§ Supplied text

──────────

My system (see my signature) cost about $600. From there you could add a better video card, sound card and a larger monitor, and still make it under 1G.

What kind of games do you play? First Person (3D) games are much more demanding on the system, than map based (2D) games.

You can connect an external mouse (and keyboard) to a laptop computer.

Circuit City and CompUSE-less, aren't my favorite companies, but it really depends on the store in your area.

I'm more of a desktop person myself. Laptops are not very easy to upgrade. If you don't travel often, a desktop would probly be the cheaper option. (since you can fix it yourself, and avoid service charges.) 

Of course as a system builder, what is easy for me could be frightening to someone who has never done it before. If this is the road you choose, I'm sure that the folks on this site will be more than helpfull through your endevour. 

Hope this helps,

Nick M. Rahl


----------



## CyBerAliEn (Nov 25, 2001)

First off, I would not recommend getting a laptop unless you need because you are traveling.

──────────

§ Given material
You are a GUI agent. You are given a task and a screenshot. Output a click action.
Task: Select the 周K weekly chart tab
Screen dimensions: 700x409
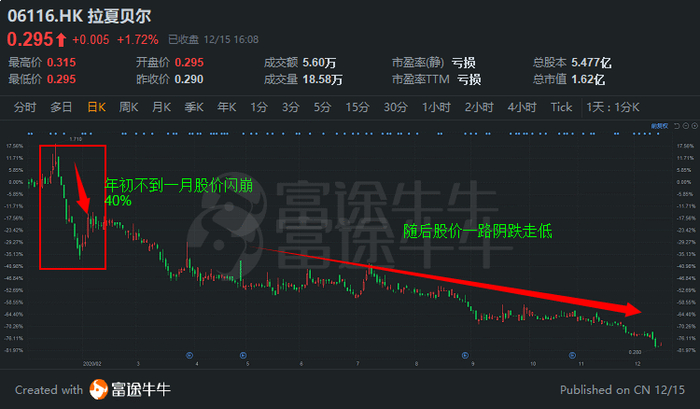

──────────

§ Instruction A
According to the forum thread, why would a desktop probably be the cheaper choice for someone who does not travel often? Answer in one to three sentences.
§ Instruction B
List every upgrade the forum thread says could be added to the $600 system while still keeping the total under 1G.

§ Right answer A
With a desktop, you can fix it yourself and avoid service charges. The poster also notes that laptops are not very easy to upgrade.

§ Right answer B
- A better video card
- A sound card
- A larger monitor